AI Funding News

Ex-OpenAI DeepMinders bag $150M for tools that debug AI hallucination


Most AI models today work like black boxes. They can write, predict, and reason, but even the teams building them often don’t know why a model gives a certain answer. This lack of visibility makes AI hard to control, difficult to fix, and risky to deploy at scale.

That is the problem Goodfire is trying to solve. The San Francisco-based AI research lab has raised $150 million in a Series B round, valuing the company at $1.25 billion.

The round was led by B Capital, with participation from existing investors Menlo Ventures, Lightspeed Venture Partners, South Park Commons, and Wing Venture Capital. New backers include DFJ Growth, Salesforce Ventures, and Eric Schmidt.

With the new funding, Goodfire is building what it calls a “model design environment,” a platform that allows developers to understand, debug, and intentionally design AI systems at scale, rather than guessing how changes might affect behaviour.

The company also plans to continue its green-field research into fundamental model understanding and new interpretability methods.

Making AI systems understandable

Led by Eric Ho, Goodfire is a research company that focuses on making AI systems understandable and safe.

The company’s mission is to create powerful AI by emphasising interpretability rather than merely scaling. They aim to develop AI that is easy to understand and adjust, similar to software.

The team has extensive experience in neural network interpretability from prominent organisations like OpenAI, DeepMind, Stanford, and Harvard. Goodfire is backed by over $200 million from various investors, including B Capital, Menlo Ventures, Lightspeed, and Eric Schmidt.

“We are building the most consequential technology of our time without a true understanding of how to design models that do what we want,” said Yan-David “Yanda” Erlich, former COO and CRO at Weights & Biases and General Partner at B Capital. “At Weights & Biases, I watched thousands of ML teams struggle with the same fundamental problem: they could track their experiments and monitor their models, but they couldn’t truly understand why their models behaved the way they did. Bridging that gap is the next frontier. Goodfire is unlocking the ability to truly steer what models learn, make them safer and more useful, and extract the vast knowledge they contain.”

How does the technology work?

Instead of retraining entire models from scratch, Goodfire’s methods let researchers reach inside a model and target specific internal components that drive behaviour.

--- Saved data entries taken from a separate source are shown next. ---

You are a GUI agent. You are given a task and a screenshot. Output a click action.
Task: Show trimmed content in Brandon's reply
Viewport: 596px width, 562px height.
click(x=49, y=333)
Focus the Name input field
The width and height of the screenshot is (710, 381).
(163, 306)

In one example, the company cut hallucinations in a large language model by nearly half by directly adjusting internal mechanisms. The same approach is being applied to science. By reverse-engineering scientific AI models, Goodfire recently helped identify a new class of Alzheimer’s biomarkers, working with partners such as the Mayo Clinic and the Arc Institute.

The US company is part of an emerging cadre of research-first “neolabs,” AI companies pursuing breakthroughs in training models that have been neglected by “scaling labs” such as OpenAI and Google DeepMind.

“Interpretability, for us, is the toolset for a new domain of science: a way to form hypotheses, run experiments, and ultimately design intelligence rather than stumbling into it,” explains Goodfire CEO Eric Ho. “Every engineering discipline has been gated by fundamental science—like steam engines before thermodynamics—and AI is at that inflexion point now.”

Goodfire’s team comprises top AI researchers from DeepMind and OpenAI, leading academics from Harvard, Stanford and more, and top ML engineering talent from OpenAI and Google.

The team includes Nick Cammarata, a core contributor to the seminal interpretability team at OpenAI, co-founder Tom McGrath, who founded the interpretability team at Google DeepMind, and Leon Bergen, a professor at UC San Diego (on leave).